«Зарево» на высочине(Документальная повесть)
Шрифт:
— Спасибо, друг, — вдруг мягко, проникновенно сказал водителю эсэсовский офицер, подавая руку. — Очень хорошо выскочили из города. О нас не нужно рассказывать, но, если придется, говори: вез партизан, да к тому же русских. Под дулом пистолета вез. — Он весело улыбнулся.
Уже отъезжая, шофер оглянулся и увидел, как вместе с жандармами бодро шагал арестант, а эсэсовец смеялся и хлопал его по спине.

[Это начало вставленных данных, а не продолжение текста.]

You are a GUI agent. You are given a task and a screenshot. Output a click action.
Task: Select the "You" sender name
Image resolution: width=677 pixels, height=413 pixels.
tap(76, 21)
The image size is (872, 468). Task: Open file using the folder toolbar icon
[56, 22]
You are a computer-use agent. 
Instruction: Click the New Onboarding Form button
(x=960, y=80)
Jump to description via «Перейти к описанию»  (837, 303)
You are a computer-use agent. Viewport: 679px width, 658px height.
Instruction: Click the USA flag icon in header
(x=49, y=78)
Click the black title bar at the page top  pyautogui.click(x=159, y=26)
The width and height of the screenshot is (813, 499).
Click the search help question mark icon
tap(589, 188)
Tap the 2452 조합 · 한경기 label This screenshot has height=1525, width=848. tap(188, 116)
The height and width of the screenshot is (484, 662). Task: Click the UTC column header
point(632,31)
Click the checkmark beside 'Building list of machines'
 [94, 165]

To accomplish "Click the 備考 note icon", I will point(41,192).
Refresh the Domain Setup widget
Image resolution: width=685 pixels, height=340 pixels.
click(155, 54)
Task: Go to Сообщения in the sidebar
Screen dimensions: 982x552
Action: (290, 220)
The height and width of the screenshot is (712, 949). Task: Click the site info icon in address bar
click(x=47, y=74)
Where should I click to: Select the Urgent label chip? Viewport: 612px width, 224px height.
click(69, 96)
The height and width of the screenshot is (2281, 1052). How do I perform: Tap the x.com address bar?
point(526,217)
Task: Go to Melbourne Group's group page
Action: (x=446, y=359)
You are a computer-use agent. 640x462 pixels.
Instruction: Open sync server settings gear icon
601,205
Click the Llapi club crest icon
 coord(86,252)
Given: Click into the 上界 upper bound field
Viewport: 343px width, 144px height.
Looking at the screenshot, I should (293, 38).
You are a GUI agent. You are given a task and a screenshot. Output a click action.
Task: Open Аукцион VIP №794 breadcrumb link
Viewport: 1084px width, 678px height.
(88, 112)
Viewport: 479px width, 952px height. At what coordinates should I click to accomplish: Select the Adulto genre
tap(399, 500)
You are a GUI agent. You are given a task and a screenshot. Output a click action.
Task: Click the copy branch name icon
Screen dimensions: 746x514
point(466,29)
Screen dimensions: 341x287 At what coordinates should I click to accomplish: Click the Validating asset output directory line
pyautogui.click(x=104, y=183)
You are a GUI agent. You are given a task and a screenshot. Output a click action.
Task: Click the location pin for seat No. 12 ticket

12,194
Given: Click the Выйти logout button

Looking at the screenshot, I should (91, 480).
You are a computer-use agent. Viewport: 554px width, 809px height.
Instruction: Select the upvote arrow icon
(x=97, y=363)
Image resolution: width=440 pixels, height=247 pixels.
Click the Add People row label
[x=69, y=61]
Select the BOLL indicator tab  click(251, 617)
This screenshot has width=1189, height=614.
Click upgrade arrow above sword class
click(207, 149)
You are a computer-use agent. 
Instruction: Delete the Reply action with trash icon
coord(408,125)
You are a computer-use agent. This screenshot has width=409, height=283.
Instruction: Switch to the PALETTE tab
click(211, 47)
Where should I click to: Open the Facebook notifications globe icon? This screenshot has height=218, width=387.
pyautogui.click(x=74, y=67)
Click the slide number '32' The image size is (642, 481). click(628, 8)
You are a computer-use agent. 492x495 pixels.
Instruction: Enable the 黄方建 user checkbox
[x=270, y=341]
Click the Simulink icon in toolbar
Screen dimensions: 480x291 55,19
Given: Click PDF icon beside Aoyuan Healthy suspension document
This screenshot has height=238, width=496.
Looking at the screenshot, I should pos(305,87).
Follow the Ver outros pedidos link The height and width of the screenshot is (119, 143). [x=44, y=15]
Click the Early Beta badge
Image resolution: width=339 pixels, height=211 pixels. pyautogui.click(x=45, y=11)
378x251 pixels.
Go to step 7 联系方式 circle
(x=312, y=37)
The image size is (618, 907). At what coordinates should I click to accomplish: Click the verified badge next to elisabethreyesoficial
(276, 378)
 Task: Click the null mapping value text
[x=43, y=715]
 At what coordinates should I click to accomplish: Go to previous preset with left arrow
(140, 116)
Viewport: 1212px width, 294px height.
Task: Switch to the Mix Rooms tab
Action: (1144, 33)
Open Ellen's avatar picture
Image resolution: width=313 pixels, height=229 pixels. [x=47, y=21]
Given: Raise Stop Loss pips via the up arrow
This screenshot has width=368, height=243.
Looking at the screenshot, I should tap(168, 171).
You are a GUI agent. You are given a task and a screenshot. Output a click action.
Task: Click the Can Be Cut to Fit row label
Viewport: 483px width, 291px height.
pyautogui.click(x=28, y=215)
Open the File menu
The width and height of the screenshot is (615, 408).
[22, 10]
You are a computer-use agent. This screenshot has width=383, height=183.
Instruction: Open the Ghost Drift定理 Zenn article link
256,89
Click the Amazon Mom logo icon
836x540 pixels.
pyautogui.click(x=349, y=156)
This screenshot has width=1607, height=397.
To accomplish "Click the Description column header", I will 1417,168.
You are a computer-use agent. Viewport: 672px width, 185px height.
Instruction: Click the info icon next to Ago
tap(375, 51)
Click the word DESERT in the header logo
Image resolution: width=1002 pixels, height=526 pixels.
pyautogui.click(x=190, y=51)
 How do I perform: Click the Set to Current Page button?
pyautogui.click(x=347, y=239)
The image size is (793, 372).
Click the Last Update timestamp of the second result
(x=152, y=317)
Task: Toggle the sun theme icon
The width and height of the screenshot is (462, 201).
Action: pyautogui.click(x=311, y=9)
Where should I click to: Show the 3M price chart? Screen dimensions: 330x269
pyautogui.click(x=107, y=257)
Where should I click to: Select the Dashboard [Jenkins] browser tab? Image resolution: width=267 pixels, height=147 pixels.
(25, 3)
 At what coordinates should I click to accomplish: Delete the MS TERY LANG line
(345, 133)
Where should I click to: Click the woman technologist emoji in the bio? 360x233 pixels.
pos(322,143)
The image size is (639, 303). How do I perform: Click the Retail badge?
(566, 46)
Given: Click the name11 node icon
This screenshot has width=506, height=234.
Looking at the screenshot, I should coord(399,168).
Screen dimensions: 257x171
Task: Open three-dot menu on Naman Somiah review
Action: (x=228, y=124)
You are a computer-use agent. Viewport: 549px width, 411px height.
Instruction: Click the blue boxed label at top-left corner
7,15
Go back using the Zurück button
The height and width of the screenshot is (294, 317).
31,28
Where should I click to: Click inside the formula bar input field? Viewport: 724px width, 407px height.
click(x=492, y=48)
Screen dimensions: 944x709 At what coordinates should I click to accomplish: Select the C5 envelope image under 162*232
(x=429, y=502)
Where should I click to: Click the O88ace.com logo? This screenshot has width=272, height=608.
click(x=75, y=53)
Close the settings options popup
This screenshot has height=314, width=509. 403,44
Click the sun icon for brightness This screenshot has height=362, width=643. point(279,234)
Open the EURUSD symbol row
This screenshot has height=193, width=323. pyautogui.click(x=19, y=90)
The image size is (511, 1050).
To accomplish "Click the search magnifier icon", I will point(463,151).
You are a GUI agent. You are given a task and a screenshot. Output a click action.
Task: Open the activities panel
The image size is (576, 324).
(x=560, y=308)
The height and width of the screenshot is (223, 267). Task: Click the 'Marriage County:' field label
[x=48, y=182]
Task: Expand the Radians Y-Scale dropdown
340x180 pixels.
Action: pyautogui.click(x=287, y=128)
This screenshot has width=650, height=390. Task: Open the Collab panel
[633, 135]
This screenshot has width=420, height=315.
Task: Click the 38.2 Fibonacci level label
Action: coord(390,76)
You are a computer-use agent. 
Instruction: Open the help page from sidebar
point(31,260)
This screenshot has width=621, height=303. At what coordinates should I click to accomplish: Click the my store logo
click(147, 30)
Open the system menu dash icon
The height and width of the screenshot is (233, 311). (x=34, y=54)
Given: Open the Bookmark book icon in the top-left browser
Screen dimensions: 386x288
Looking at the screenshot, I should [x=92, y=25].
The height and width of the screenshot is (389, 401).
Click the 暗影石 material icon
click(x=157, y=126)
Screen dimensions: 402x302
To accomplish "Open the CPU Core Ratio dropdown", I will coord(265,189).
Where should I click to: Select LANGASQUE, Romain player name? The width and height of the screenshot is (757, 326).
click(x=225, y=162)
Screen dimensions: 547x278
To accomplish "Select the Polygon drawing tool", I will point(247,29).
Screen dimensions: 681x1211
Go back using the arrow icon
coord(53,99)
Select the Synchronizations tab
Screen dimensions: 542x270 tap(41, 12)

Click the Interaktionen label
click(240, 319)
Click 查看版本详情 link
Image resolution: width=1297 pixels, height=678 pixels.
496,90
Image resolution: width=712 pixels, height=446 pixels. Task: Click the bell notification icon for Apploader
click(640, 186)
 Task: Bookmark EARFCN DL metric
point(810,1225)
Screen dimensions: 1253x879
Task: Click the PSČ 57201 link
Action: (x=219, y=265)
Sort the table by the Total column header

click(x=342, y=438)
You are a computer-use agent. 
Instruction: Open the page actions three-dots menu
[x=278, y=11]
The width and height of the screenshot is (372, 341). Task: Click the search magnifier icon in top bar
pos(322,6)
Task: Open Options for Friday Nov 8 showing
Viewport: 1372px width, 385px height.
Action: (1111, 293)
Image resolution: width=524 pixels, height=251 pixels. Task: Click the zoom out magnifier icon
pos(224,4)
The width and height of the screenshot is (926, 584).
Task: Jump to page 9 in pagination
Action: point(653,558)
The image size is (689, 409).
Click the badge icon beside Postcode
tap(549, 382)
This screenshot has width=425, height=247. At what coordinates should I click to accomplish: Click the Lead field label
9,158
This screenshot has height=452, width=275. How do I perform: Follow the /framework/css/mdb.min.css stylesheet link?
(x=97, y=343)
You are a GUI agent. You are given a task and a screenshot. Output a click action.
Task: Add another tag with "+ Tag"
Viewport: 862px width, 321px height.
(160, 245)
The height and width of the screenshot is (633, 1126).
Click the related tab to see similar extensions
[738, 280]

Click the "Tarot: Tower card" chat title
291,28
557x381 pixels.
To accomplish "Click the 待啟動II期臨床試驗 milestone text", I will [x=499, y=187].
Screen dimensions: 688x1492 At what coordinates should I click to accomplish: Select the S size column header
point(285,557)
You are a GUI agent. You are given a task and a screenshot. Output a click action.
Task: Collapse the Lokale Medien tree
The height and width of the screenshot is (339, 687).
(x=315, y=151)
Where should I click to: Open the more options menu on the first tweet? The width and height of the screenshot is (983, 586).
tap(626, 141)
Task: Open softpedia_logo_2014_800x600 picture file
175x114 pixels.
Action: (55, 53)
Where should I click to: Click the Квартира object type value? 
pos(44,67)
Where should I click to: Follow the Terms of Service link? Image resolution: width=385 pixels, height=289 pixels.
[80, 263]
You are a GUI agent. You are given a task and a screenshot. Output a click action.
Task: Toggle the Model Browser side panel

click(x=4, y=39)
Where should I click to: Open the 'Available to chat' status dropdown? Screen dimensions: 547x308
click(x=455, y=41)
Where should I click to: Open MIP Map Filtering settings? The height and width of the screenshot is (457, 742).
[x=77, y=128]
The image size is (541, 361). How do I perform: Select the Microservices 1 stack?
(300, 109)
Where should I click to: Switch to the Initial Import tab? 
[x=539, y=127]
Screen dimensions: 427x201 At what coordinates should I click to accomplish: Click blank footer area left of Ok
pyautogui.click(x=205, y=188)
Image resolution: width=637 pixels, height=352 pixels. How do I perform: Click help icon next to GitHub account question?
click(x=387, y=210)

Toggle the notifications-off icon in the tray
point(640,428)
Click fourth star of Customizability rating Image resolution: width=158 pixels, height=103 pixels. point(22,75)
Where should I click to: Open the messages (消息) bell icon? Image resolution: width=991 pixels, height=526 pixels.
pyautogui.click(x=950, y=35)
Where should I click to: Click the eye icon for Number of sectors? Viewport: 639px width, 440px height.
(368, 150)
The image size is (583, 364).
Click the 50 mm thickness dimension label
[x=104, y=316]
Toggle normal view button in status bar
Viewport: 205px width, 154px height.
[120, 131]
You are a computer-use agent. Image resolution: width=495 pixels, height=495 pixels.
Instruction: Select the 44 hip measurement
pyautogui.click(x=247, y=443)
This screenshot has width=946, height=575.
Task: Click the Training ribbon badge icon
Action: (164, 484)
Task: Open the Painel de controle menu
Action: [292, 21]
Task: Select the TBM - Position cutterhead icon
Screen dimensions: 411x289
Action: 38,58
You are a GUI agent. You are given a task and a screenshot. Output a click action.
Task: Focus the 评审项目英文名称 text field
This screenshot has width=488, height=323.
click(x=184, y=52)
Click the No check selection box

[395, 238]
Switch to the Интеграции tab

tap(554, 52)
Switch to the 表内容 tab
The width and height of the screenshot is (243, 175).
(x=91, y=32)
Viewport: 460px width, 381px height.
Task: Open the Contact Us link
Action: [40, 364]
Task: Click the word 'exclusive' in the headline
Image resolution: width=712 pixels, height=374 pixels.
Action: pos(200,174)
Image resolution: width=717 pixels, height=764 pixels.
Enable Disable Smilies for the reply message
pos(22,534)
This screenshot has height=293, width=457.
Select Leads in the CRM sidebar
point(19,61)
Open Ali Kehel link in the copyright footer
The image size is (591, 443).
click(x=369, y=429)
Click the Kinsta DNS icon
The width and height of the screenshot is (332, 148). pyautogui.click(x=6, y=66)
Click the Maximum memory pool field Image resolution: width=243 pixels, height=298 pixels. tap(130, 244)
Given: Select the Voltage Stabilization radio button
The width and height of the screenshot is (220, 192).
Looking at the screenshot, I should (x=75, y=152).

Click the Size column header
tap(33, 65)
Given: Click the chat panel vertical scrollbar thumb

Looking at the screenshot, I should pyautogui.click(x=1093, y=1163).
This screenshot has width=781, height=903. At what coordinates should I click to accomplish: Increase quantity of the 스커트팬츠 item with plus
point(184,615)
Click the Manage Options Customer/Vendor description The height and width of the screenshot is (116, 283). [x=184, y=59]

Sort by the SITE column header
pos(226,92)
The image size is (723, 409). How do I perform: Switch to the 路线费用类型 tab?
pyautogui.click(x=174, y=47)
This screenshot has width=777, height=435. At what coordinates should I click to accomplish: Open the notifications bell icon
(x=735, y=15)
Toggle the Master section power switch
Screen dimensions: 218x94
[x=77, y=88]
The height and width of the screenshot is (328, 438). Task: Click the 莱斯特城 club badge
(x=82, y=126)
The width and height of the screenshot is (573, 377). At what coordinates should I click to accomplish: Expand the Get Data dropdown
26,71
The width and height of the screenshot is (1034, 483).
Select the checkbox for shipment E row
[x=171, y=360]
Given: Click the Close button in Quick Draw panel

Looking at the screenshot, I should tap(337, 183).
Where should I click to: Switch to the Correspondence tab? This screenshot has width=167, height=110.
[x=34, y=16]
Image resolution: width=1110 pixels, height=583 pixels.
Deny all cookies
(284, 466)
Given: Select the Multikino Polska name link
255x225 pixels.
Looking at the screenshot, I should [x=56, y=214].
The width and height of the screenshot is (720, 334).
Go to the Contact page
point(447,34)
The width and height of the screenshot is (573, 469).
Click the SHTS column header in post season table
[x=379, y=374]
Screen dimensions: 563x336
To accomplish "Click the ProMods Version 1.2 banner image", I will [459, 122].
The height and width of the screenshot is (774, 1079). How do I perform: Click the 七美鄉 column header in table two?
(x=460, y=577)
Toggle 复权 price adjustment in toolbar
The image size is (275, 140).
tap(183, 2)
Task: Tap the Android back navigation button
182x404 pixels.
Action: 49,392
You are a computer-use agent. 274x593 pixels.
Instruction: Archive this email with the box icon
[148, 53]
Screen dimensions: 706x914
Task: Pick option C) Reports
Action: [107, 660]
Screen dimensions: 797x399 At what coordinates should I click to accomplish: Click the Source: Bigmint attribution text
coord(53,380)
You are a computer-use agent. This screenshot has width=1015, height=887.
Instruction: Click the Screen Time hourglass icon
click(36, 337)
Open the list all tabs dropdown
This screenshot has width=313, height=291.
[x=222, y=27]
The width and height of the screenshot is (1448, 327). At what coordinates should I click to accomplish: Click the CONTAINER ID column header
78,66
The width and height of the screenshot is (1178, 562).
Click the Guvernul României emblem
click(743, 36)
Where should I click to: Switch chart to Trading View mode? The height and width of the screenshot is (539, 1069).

…Новый — семнадцатый боец отряда чех Франта Прохазка не любил рассказывать о своем пребывании в концлагере. Когда он снимал рубаху и все видели страшные багровые рубцы, протянувшиеся через плечи и лопатки, никому из партизан не хотелось расспрашивать о житье-бытье там, в концлагере Сватоборжиче. Только Иван Тетерин, скрипя зубами и крепко ругаясь, начинал остервенело крутить цигарку.
— Сволочи, гады, что делают!..
Франтишек Прохазка был первым в отряде, кто лицом к лицу столкнулся с гитлеровцами в их подлинном, зверином обличье. Он мог бы рассказывать о карцерах, о блоке смерти, о расстрелах просто так, ради потехи или «при попытке к бегству», об издевательствах и избиениях. Но он коротко поведал об этом новым товарищам и больше никогда не возвращался к старым воспоминаниям.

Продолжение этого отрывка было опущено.